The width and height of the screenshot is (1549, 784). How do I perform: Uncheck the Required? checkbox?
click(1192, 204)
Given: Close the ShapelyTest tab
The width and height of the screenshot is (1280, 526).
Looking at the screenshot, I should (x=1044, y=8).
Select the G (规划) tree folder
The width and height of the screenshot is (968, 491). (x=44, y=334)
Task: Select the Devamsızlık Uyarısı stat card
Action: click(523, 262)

—————

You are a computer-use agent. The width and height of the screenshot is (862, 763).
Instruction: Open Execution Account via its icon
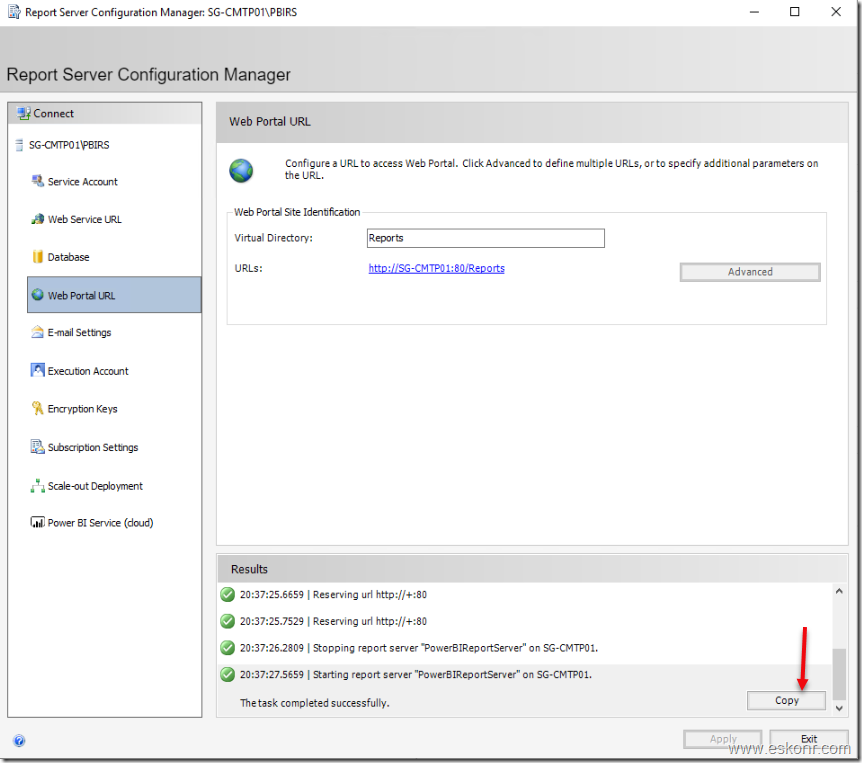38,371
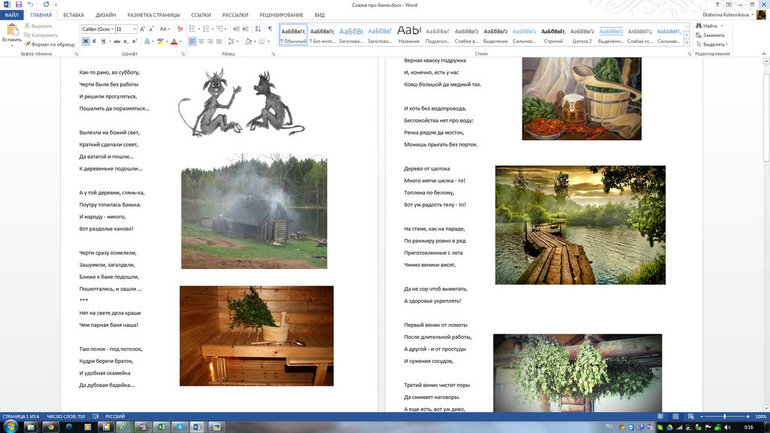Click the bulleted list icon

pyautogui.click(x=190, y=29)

—————

> **PROBLEM**
Write out exactly the lines above from the line with "The width and height of the screenshot is (1549, 784)." through the line with "Given: Close the ShapelyTest tab", both of them included, and leave out all other lines.

> **TASK RESPONSE**
The width and height of the screenshot is (1549, 784). How do I perform: Uncheck the Required? checkbox?
click(1192, 204)
Given: Close the ShapelyTest tab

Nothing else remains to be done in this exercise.